■ **EXERCISE BRIEF**
Please restate each entry exactly, without skipping any.

*** Block opens ***

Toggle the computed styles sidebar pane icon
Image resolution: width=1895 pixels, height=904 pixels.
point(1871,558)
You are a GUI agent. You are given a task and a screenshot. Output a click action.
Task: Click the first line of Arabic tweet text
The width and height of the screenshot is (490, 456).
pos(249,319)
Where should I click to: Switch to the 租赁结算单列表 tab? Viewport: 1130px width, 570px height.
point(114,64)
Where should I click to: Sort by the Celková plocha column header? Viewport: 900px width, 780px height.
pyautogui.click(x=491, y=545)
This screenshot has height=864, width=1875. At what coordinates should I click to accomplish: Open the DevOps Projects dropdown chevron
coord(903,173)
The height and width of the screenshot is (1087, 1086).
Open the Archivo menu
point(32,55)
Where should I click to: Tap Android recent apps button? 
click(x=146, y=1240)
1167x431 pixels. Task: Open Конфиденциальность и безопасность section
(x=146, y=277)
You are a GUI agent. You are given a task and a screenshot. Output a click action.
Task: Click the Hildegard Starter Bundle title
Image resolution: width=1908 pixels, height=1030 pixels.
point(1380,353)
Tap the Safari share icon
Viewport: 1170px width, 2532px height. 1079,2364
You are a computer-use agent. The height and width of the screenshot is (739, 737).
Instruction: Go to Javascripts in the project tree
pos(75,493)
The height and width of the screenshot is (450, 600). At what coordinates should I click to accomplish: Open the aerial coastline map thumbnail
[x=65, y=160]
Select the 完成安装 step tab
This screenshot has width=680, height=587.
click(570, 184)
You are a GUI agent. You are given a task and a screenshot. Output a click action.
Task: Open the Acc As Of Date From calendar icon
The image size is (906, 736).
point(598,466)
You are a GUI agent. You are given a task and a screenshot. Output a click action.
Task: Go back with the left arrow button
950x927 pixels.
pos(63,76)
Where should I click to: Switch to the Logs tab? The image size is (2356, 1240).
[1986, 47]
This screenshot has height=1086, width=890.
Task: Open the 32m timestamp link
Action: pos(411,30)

*** Block closes ***

■ **RESULT FOR THIS EXERCISE**
Toggle the computed styles sidebar pane icon
Image resolution: width=1895 pixels, height=904 pixels.
point(1871,558)
You are a GUI agent. You are given a task and a screenshot. Output a click action.
Task: Click the first line of Arabic tweet text
The width and height of the screenshot is (490, 456).
pos(249,319)
Where should I click to: Switch to the 租赁结算单列表 tab? Viewport: 1130px width, 570px height.
point(114,64)
Where should I click to: Sort by the Celková plocha column header? Viewport: 900px width, 780px height.
pyautogui.click(x=491, y=545)
This screenshot has height=864, width=1875. At what coordinates should I click to accomplish: Open the DevOps Projects dropdown chevron
coord(903,173)
The height and width of the screenshot is (1087, 1086).
Open the Archivo menu
point(32,55)
Where should I click to: Tap Android recent apps button? 
click(x=146, y=1240)
1167x431 pixels. Task: Open Конфиденциальность и безопасность section
(x=146, y=277)
You are a GUI agent. You are given a task and a screenshot. Output a click action.
Task: Click the Hildegard Starter Bundle title
Image resolution: width=1908 pixels, height=1030 pixels.
point(1380,353)
Tap the Safari share icon
Viewport: 1170px width, 2532px height. 1079,2364
You are a computer-use agent. The height and width of the screenshot is (739, 737).
Instruction: Go to Javascripts in the project tree
pos(75,493)
The height and width of the screenshot is (450, 600). At what coordinates should I click to accomplish: Open the aerial coastline map thumbnail
[x=65, y=160]
Select the 完成安装 step tab
This screenshot has width=680, height=587.
click(570, 184)
You are a GUI agent. You are given a task and a screenshot. Output a click action.
Task: Open the Acc As Of Date From calendar icon
The image size is (906, 736).
point(598,466)
You are a GUI agent. You are given a task and a screenshot. Output a click action.
Task: Go back with the left arrow button
950x927 pixels.
pos(63,76)
Where should I click to: Switch to the Logs tab? The image size is (2356, 1240).
[1986, 47]
This screenshot has height=1086, width=890.
Task: Open the 32m timestamp link
Action: pos(411,30)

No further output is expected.